(Saved entries)
***

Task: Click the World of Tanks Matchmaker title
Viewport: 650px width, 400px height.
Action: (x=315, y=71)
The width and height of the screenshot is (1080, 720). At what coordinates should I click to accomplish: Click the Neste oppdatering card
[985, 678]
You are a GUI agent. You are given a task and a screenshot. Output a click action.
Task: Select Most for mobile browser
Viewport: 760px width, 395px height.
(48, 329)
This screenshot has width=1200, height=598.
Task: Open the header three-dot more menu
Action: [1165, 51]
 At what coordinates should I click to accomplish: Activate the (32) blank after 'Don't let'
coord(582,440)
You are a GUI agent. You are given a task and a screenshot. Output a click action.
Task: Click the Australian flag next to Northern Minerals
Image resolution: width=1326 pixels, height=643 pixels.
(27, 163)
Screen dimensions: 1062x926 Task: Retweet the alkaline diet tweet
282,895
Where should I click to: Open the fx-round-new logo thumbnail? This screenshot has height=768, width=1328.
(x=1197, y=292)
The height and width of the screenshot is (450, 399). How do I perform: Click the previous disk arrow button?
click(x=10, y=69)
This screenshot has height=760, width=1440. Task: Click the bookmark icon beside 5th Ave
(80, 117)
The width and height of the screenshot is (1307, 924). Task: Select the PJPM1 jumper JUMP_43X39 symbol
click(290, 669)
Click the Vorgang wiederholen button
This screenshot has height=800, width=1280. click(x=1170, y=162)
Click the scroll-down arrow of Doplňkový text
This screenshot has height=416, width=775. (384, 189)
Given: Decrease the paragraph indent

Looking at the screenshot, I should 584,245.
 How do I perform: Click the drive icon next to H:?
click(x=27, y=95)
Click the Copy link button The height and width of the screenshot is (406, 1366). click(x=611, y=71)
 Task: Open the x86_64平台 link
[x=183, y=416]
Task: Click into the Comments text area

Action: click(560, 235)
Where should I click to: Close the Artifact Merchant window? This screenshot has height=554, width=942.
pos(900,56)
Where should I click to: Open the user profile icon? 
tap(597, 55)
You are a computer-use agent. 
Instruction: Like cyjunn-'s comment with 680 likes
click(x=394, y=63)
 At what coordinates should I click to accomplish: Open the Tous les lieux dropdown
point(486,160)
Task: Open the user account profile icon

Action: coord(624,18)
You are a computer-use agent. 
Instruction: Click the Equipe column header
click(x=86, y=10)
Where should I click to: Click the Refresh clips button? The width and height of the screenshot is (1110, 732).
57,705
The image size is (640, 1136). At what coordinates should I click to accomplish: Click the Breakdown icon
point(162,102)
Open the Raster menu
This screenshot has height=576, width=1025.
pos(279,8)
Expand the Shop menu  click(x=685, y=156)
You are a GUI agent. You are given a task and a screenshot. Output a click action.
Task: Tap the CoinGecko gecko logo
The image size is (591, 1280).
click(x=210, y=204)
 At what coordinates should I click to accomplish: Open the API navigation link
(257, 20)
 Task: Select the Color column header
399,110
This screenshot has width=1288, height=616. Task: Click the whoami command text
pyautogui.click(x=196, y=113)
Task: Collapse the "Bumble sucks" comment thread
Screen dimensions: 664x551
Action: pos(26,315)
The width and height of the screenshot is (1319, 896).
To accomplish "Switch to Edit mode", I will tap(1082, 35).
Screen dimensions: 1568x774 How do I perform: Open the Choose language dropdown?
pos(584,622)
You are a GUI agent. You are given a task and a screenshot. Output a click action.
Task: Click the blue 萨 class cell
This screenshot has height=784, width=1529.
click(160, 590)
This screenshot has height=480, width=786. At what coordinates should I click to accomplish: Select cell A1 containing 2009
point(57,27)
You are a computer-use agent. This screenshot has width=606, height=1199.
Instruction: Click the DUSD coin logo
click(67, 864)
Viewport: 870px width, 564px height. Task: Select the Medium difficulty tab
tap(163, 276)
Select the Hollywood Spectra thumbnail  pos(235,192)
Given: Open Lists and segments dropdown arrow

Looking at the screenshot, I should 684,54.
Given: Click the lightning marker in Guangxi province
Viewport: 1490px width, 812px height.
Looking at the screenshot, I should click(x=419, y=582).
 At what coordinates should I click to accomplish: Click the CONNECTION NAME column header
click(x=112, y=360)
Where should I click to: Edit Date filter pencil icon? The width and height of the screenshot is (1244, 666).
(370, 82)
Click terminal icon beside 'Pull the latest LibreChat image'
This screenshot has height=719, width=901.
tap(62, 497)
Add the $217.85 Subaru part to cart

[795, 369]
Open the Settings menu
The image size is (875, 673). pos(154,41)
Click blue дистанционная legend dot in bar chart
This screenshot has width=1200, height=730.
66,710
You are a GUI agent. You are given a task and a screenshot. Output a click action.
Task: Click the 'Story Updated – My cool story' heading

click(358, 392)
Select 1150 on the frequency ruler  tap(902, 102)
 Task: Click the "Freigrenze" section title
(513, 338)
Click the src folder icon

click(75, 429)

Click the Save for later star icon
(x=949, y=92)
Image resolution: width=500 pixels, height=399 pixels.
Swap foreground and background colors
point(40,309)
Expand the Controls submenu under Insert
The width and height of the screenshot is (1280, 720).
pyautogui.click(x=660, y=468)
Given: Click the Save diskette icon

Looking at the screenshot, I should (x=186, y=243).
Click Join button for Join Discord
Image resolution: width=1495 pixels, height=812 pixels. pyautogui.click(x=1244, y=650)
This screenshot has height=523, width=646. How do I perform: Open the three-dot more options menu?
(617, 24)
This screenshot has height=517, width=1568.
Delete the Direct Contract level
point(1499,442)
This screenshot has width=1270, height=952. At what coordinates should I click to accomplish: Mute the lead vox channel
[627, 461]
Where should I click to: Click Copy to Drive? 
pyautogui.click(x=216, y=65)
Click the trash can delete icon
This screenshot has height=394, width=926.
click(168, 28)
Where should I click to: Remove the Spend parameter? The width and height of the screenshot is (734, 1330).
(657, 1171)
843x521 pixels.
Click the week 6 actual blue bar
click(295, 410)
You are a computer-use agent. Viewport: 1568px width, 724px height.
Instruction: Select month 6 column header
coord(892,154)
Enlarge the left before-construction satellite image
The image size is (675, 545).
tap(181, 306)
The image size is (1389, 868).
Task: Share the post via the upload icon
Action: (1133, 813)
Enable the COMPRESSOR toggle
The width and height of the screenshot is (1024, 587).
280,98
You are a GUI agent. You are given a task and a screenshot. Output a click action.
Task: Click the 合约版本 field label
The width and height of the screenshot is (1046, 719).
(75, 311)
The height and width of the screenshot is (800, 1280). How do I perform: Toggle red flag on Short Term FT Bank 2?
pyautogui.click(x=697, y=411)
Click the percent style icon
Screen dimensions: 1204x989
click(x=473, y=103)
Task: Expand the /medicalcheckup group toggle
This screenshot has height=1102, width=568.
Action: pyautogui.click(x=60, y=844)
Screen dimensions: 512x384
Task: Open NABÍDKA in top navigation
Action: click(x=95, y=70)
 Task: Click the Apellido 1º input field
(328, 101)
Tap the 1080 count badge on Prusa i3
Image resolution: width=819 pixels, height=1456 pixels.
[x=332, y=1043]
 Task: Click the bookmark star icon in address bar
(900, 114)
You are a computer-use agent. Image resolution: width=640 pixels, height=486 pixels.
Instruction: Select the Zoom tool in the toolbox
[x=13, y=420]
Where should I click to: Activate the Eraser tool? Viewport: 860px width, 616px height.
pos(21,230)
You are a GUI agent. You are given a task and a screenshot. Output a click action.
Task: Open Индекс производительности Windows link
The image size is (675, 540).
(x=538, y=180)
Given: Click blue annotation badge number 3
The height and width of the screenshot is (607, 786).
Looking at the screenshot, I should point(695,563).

***

Your reply should hold all the entries, each repeated without a single change.

Task: Click the World of Tanks Matchmaker title
Viewport: 650px width, 400px height.
Action: (x=315, y=71)
The width and height of the screenshot is (1080, 720). At what coordinates should I click to accomplish: Click the Neste oppdatering card
[985, 678]
You are a GUI agent. You are given a task and a screenshot. Output a click action.
Task: Select Most for mobile browser
Viewport: 760px width, 395px height.
(48, 329)
This screenshot has width=1200, height=598.
Task: Open the header three-dot more menu
Action: [1165, 51]
 At what coordinates should I click to accomplish: Activate the (32) blank after 'Don't let'
coord(582,440)
You are a GUI agent. You are given a task and a screenshot. Output a click action.
Task: Click the Australian flag next to Northern Minerals
Image resolution: width=1326 pixels, height=643 pixels.
(27, 163)
Screen dimensions: 1062x926 Task: Retweet the alkaline diet tweet
282,895
Where should I click to: Open the fx-round-new logo thumbnail? This screenshot has height=768, width=1328.
(x=1197, y=292)
The height and width of the screenshot is (450, 399). How do I perform: Click the previous disk arrow button?
click(x=10, y=69)
This screenshot has height=760, width=1440. Task: Click the bookmark icon beside 5th Ave
(80, 117)
The width and height of the screenshot is (1307, 924). Task: Select the PJPM1 jumper JUMP_43X39 symbol
click(290, 669)
Click the Vorgang wiederholen button
This screenshot has height=800, width=1280. click(x=1170, y=162)
Click the scroll-down arrow of Doplňkový text
This screenshot has height=416, width=775. (384, 189)
Given: Decrease the paragraph indent

Looking at the screenshot, I should 584,245.
 How do I perform: Click the drive icon next to H:?
click(x=27, y=95)
Click the Copy link button The height and width of the screenshot is (406, 1366). click(x=611, y=71)
 Task: Open the x86_64平台 link
[x=183, y=416]
Task: Click into the Comments text area

Action: click(560, 235)
Where should I click to: Close the Artifact Merchant window? This screenshot has height=554, width=942.
pos(900,56)
Where should I click to: Open the user profile icon? 
tap(597, 55)
You are a computer-use agent. 
Instruction: Like cyjunn-'s comment with 680 likes
click(x=394, y=63)
 At what coordinates should I click to accomplish: Open the Tous les lieux dropdown
point(486,160)
Task: Open the user account profile icon

Action: coord(624,18)
You are a computer-use agent. 
Instruction: Click the Equipe column header
click(x=86, y=10)
Where should I click to: Click the Refresh clips button? The width and height of the screenshot is (1110, 732).
57,705
The image size is (640, 1136). At what coordinates should I click to accomplish: Click the Breakdown icon
point(162,102)
Open the Raster menu
This screenshot has height=576, width=1025.
pos(279,8)
Expand the Shop menu  click(x=685, y=156)
You are a GUI agent. You are given a task and a screenshot. Output a click action.
Task: Tap the CoinGecko gecko logo
The image size is (591, 1280).
click(x=210, y=204)
 At what coordinates should I click to accomplish: Open the API navigation link
(257, 20)
 Task: Select the Color column header
399,110
This screenshot has width=1288, height=616. Task: Click the whoami command text
pyautogui.click(x=196, y=113)
Task: Collapse the "Bumble sucks" comment thread
Screen dimensions: 664x551
Action: pos(26,315)
The width and height of the screenshot is (1319, 896).
To accomplish "Switch to Edit mode", I will tap(1082, 35).
Screen dimensions: 1568x774 How do I perform: Open the Choose language dropdown?
pos(584,622)
You are a GUI agent. You are given a task and a screenshot. Output a click action.
Task: Click the blue 萨 class cell
This screenshot has height=784, width=1529.
click(160, 590)
This screenshot has height=480, width=786. At what coordinates should I click to accomplish: Select cell A1 containing 2009
point(57,27)
You are a computer-use agent. This screenshot has width=606, height=1199.
Instruction: Click the DUSD coin logo
click(67, 864)
Viewport: 870px width, 564px height. Task: Select the Medium difficulty tab
tap(163, 276)
Select the Hollywood Spectra thumbnail  pos(235,192)
Given: Open Lists and segments dropdown arrow

Looking at the screenshot, I should 684,54.
Given: Click the lightning marker in Guangxi province
Viewport: 1490px width, 812px height.
Looking at the screenshot, I should click(x=419, y=582).
 At what coordinates should I click to accomplish: Click the CONNECTION NAME column header
click(x=112, y=360)
Where should I click to: Edit Date filter pencil icon? The width and height of the screenshot is (1244, 666).
(370, 82)
Click terminal icon beside 'Pull the latest LibreChat image'
This screenshot has height=719, width=901.
tap(62, 497)
Add the $217.85 Subaru part to cart

[795, 369]
Open the Settings menu
The image size is (875, 673). pos(154,41)
Click blue дистанционная legend dot in bar chart
This screenshot has width=1200, height=730.
66,710
You are a GUI agent. You are given a task and a screenshot. Output a click action.
Task: Click the 'Story Updated – My cool story' heading

click(358, 392)
Select 1150 on the frequency ruler  tap(902, 102)
 Task: Click the "Freigrenze" section title
(513, 338)
Click the src folder icon

click(75, 429)

Click the Save for later star icon
(x=949, y=92)
Image resolution: width=500 pixels, height=399 pixels.
Swap foreground and background colors
point(40,309)
Expand the Controls submenu under Insert
The width and height of the screenshot is (1280, 720).
pyautogui.click(x=660, y=468)
Given: Click the Save diskette icon

Looking at the screenshot, I should (x=186, y=243).
Click Join button for Join Discord
Image resolution: width=1495 pixels, height=812 pixels. pyautogui.click(x=1244, y=650)
This screenshot has height=523, width=646. How do I perform: Open the three-dot more options menu?
(617, 24)
This screenshot has height=517, width=1568.
Delete the Direct Contract level
point(1499,442)
This screenshot has width=1270, height=952. At what coordinates should I click to accomplish: Mute the lead vox channel
[627, 461]
Where should I click to: Click Copy to Drive? 
pyautogui.click(x=216, y=65)
Click the trash can delete icon
This screenshot has height=394, width=926.
click(168, 28)
Where should I click to: Remove the Spend parameter? The width and height of the screenshot is (734, 1330).
(657, 1171)
843x521 pixels.
Click the week 6 actual blue bar
click(295, 410)
You are a computer-use agent. Viewport: 1568px width, 724px height.
Instruction: Select month 6 column header
coord(892,154)
Enlarge the left before-construction satellite image
The image size is (675, 545).
tap(181, 306)
The image size is (1389, 868).
Task: Share the post via the upload icon
Action: (1133, 813)
Enable the COMPRESSOR toggle
The width and height of the screenshot is (1024, 587).
280,98
You are a GUI agent. You are given a task and a screenshot. Output a click action.
Task: Click the 合约版本 field label
The width and height of the screenshot is (1046, 719).
(75, 311)
The height and width of the screenshot is (800, 1280). How do I perform: Toggle red flag on Short Term FT Bank 2?
pyautogui.click(x=697, y=411)
Click the percent style icon
Screen dimensions: 1204x989
click(x=473, y=103)
Task: Expand the /medicalcheckup group toggle
This screenshot has height=1102, width=568.
Action: pyautogui.click(x=60, y=844)
Screen dimensions: 512x384
Task: Open NABÍDKA in top navigation
Action: click(x=95, y=70)
 Task: Click the Apellido 1º input field
(328, 101)
Tap the 1080 count badge on Prusa i3
Image resolution: width=819 pixels, height=1456 pixels.
[x=332, y=1043]
 Task: Click the bookmark star icon in address bar
(900, 114)
You are a computer-use agent. Image resolution: width=640 pixels, height=486 pixels.
Instruction: Select the Zoom tool in the toolbox
[x=13, y=420]
Where should I click to: Activate the Eraser tool? Viewport: 860px width, 616px height.
pos(21,230)
You are a GUI agent. You are given a task and a screenshot. Output a click action.
Task: Open Индекс производительности Windows link
The image size is (675, 540).
(x=538, y=180)
Given: Click blue annotation badge number 3
The height and width of the screenshot is (607, 786).
Looking at the screenshot, I should point(695,563).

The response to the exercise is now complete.